Kpeg-- does anyone know what it's made of? (Poultry - Eggs)greenspun.com : LUSENET : Countryside : One Thread
Does anyone know what Kpeg is made of? We have a few extra dozen eggs that we would like to put up, and have heard that Kpeg extends their shelf life. Before trying it, though, we'd like to know if it is a natural product or some chemical mixture, or what. Where does one buy Kpeg?
Also, does anyone know how much coating eggs with Kpeg is supposed to extend the shelf life for? Untreated eggs can keep for 12 months or more in cold storage, so how long would kpeg eggs keep?
-- Mouna Ji (email@example.com), November 05, 2001
I bought some KPEG in prep for Y2K,, from HAPPY HOVEL,, they have a website,, they dont say whats its made from and I have heard that regualr vasoline works just as good. I didnt get good results from it,, afdter 3 weeks, the eggs were "watery" and I used fresh eggs. I had better luck using water glass,, works on the same principle but after 4 weeks those eggs tasted fresh
-- stan (firstname.lastname@example.org), November 06, 2001.
i dont know waht kpeg is made of either, but here is how i do it. this is a recipie that the french used inthe 15th century to preserve their eggs. melt beeswax and put in alittle olive oil. get it very warm almost hot.. roll the eggs in it and let it dry, it seals out the air. voila!!!!!
-- cody (email@example.com), November 06, 2001.
That's interesting. I've used KPeg as a child. It worked, and the mess potential wasn't as great as for a bucket of water-glass, although the individual eggs were more messy. KPeg was something like vaseline - not the pure white kind, but the cheaper pure light brown kind, but a stiffer and greasier consistency. I'm prepared to believe straight vaseline would work; but after reading the above I believe beeswax dissolved in molten vaseline would get closer to the KPeg formulation.

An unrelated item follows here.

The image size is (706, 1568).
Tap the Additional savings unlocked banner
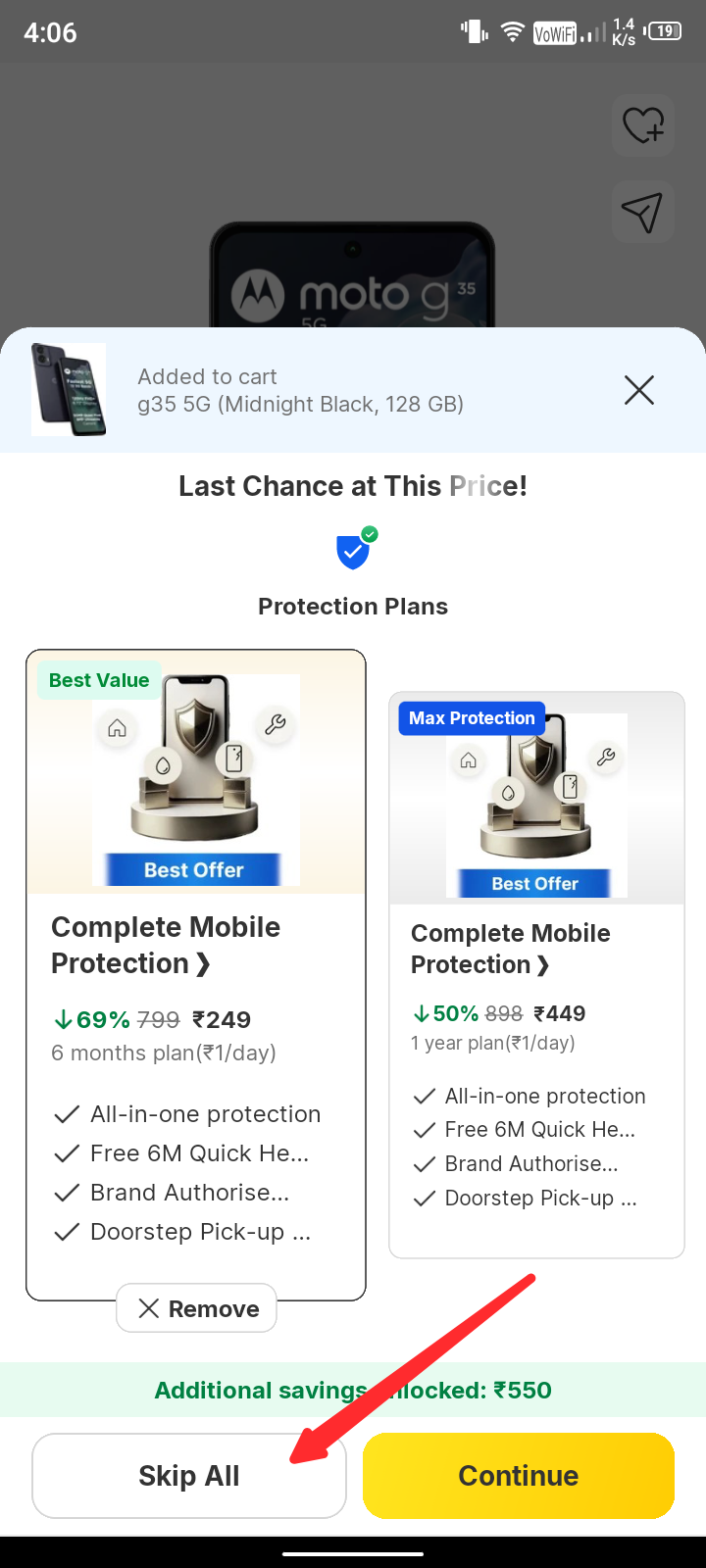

Of course, whatever you do, you want to optimise storage conditions. Cool is key. If you can't keep it cool enough, then why bother? Since mostly you want to store eggs for use over the winter break when the hens are hardly laying, this shouldn't take much work.
-- Don Armstrong (from Australia) (firstname.lastname@example.org), November 07, 2001.
Thanks for your replies. It seems that all of the suggested agents are aimed at sealing the eggs of from entry of air. If so, I would prefer beeswax thinned with some olive oil, since these are both foods.
We are thinking in terms of long term storage (more than one year) since we don't have ouur own hens yet. Our concern is that whatever is used to seal the eggs is likely to penetrate them as well, since eggs are so porous. The idea of having vaseline (even traces of it) in our breakfast and baking eggs is neither a palatable nor healthful one.
That's why we wanted to know what's in Kpeg. The only thing we've found that correlates with the name "Kpeg" has been on an internet (Google) search. There, KPEG is "Potassium (K) Poly-Ethylene Glyconate". It is a chemical used for toxic waste clean-up. It's formula is not very far removed from antifreeze, which tastes sweet, but is toxiv and makes animals sick when they lick it up. Not high on our list for food additives...
We were thinking that flax oil would work well also, since it dries into a hard varnish-like film (like linseed oil does, but non- toxic). We often use expired food-grade flax oil (which we get from a local health food store for below wholesale since they can no longer sell it as food) for sealing/protecting our wooden cutting/chopping boards, and other wooden kitchen utensils.
Thanks again everyone for sharing your experiences and info. We're going to call Happy Hovel and see what they say the ingredients are.
-- Mouna Ji (email@example.com), November 08, 2001.
If you find out from Happy Hovel, please post it here.
-- diane (firstname.lastname@example.org), November 08, 2001.
The Happy Hovel didn't know, but I did get the correct spelling-- "Ke- Peg"-- from the label. Searching on Google today I found the Ke-Peg website: http://www.giveanaussieago.com.au/sites/kepeg.html I also found another website (http://www.geocities.com/Heartland/Hills/9684/egg.html), with egg storage info. According to them, Ke-Peg is "Liquid Sodium Silicate".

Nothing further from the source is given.